→ **Ваше задание**
Что идет дальше в отрывке о книге Черчилля «Война на реке»? Допишите его следующую часть, начиная сразу после последнего предложения.

→ **Отрывок текста**
----
Страница 7 из 11
Черчилль везде ищет драматизма и живописности, элементов, которые придадут особую силу его выступлениям военного времени. Он похож на географа, для которого человеческие существа – разумная фауна, населяющая ландшафт. Он терпеливо описывает взаимосвязь дождей, плодородия почвы, климата, слонов, птиц, антилоп и племен кочевников. Черчилль не расист: его интересуют скорее культурные, нежели биологические различия. Он заявляет, что огромная территория Судана представляет собой «множество различий по климату и расположению, а это способствует появлению специфических и несходных между собой пород людей» [6]. Этот подход характерен для Аристотеля, Монтескье, Гиббона, Тойнби и других великих философов и историков.
От фатализма и романтизма «Войну на реке» спасает то, что грубо реалистичное описание племен и пустыни представляет их завоевание гораздо более значительным и увлекательным: непокорный географический и человеческий ландшафт становится препятствием, которое должен преодолеть добродетельный человек. Чем более безнадежной представляется история и география, чем менее перспективен человеческий материал, тем больше возможностей для проявления героизма. Ведь именно отдельные люди, равно как и география, определяют историю. Как пишет Исайя Берлин, говоря о Древней Греции, история – это то, что «творил и переживал Алкивиад», несмотря на «все усилия общественных наук» доказать обратное. «Война на реке» подтверждает это определение. Это повествование, которое в полной мере отдает должное гению индивидуальности. Возьмите генерала Гордона, о котором Черчилль пишет:
Вот он – субалтерн саперной роты, вот он командует китайской армией, а вот организует приют для сирот… Затем – генерал-губернатор Судана, наделенный властью над жизнью и смертью, войной и миром. Но в любой роли мы видим человека, в равной степени невосприимчивого к нахмуренным бровям мужчин и улыбкам женщин, к жизни и комфорту, богатству и славе [7].
----
→ **Показанный материал**

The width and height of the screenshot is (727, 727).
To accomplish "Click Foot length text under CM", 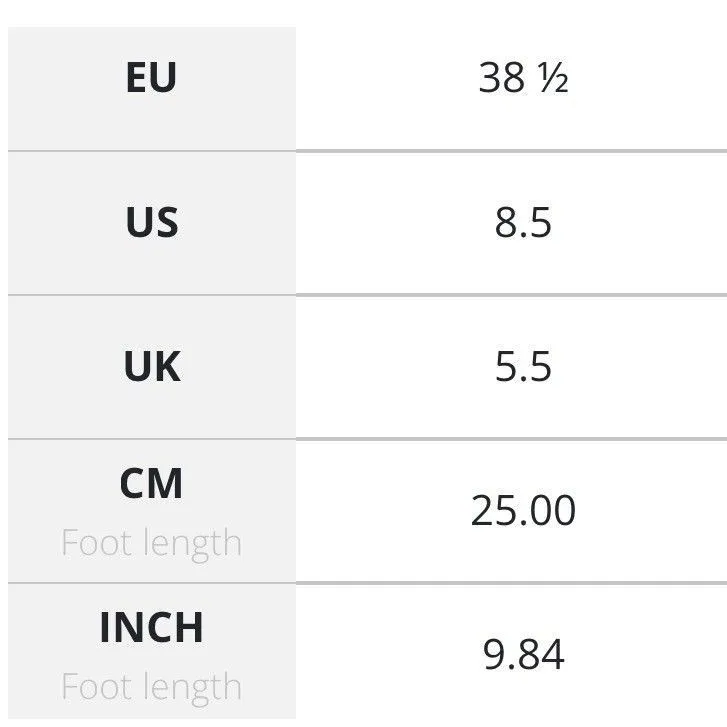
----
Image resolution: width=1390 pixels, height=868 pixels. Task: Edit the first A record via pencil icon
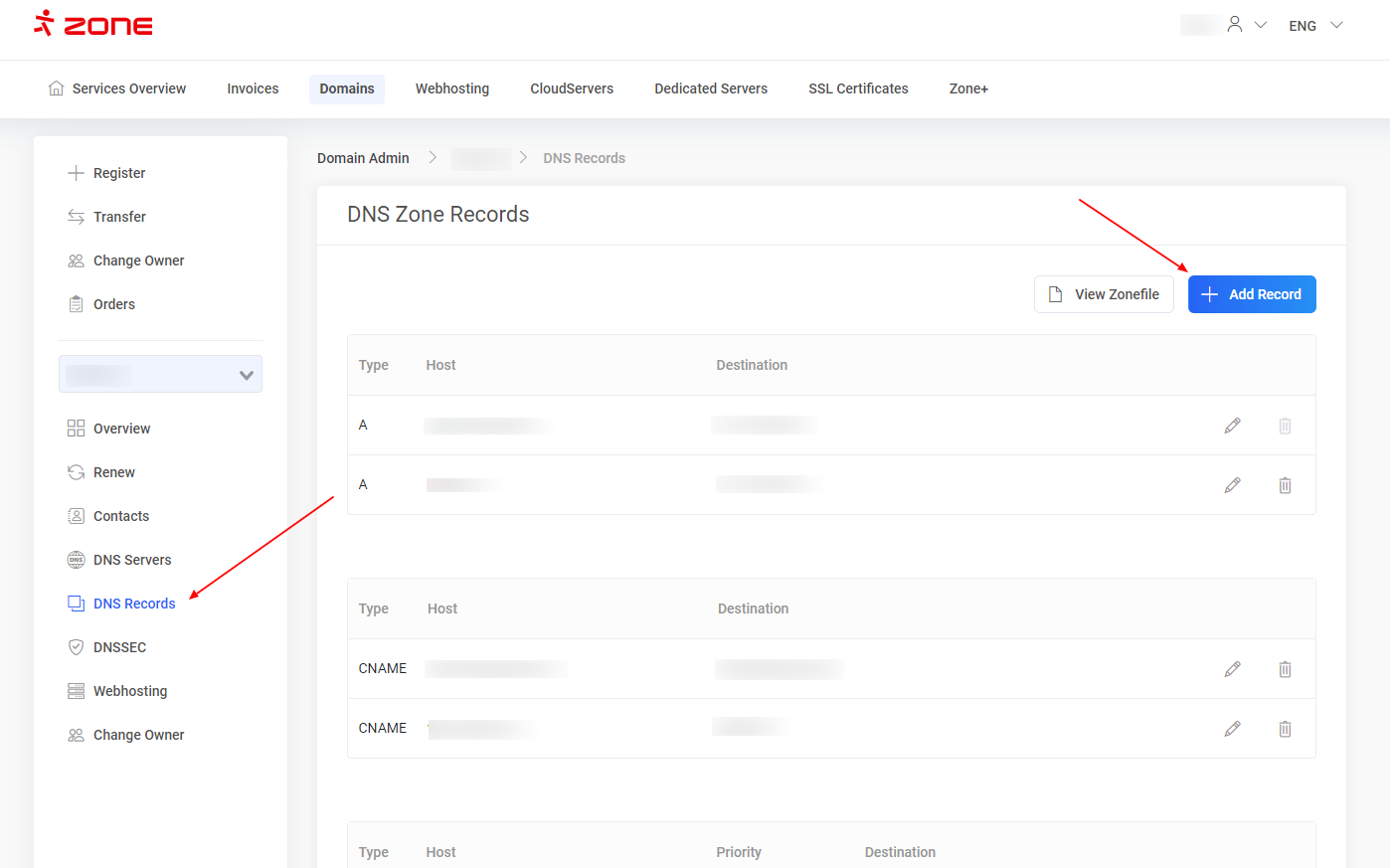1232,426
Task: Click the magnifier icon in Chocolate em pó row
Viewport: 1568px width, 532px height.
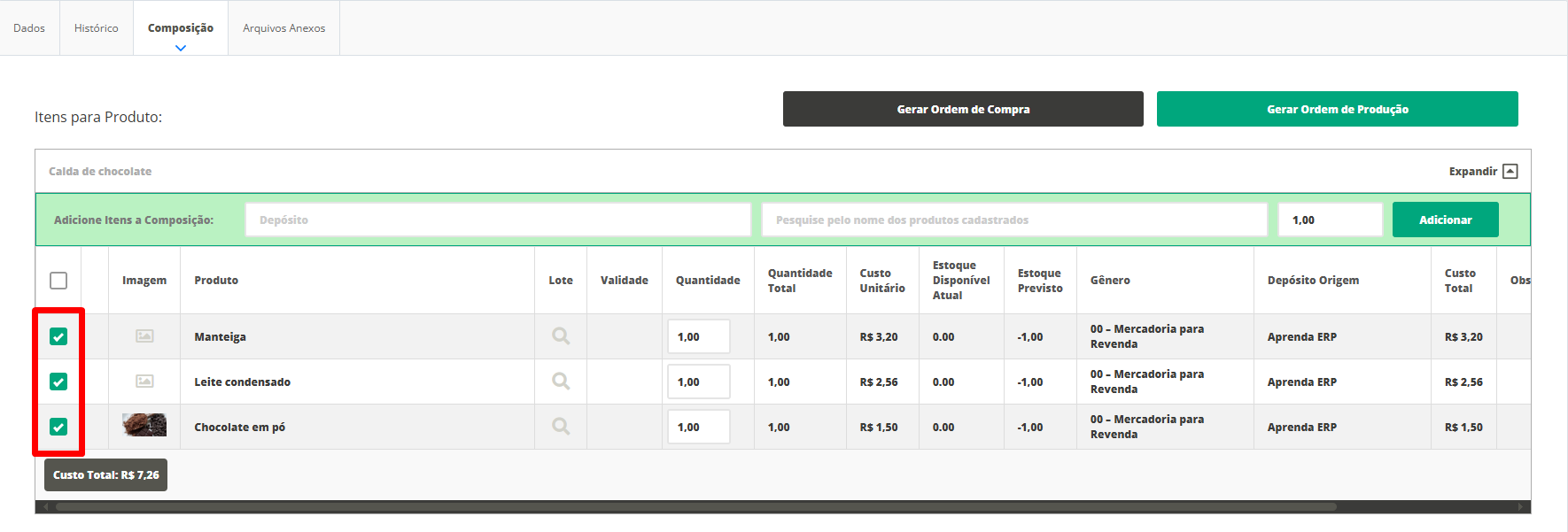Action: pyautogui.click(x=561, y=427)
----
→ **Результат упражнения**
Гордон впервые проявил невероятную храбрость во время Крымской войны. Затем он участвовал в подавлении Тайпинского восстания в Китае и в 1865 г. триумфатором вернулся в Англию, где получил прозвище Гордон Китайский. В 1870-х гг. мы видим его в Центральной Экваториальной провинции на юге Судана, где он занимается картографированием верховьев Нила и создает ряд колониальных поселений. Позже, в должности генерал-губернатора Судана, он подавляет восстания и борется с работорговлей. Благочестивый христианин, он умер мученической смертью во время своего последнего противостояния с махдистскими войсками в Хартуме. Как изображения великих мужей, созданные Плутархом, так и изображение Гордона, созданное Черчиллем, показывает, что он в первую очередь озабочен личностями и индивидуальными действиями; долг исполняется и вознаграждается [8].
Для Черчилля корни славы – в нравственности последствий, в реальных результатах, а не в благих намерениях. Британская военная операция в долине Нила заслуживает восхищения исключительно потому, что за ней последовала «великолепная работа по созданию хорошего правительства и процветания» [9]. Британцы действительно построили дороги и прочую инфраструктуру, разработали систему общественных услуг. Во время многочисленных посещений Судана в 1980-х гг. мне доводилось слышать, как суданцы с гордостью и ностальгией вспоминают длительный период британского правления и последовавшее за ним десятилетие независимости, после чего в стране снова начались волнения, восстания и впервые после Махди поднял голову религиозный фанатизм.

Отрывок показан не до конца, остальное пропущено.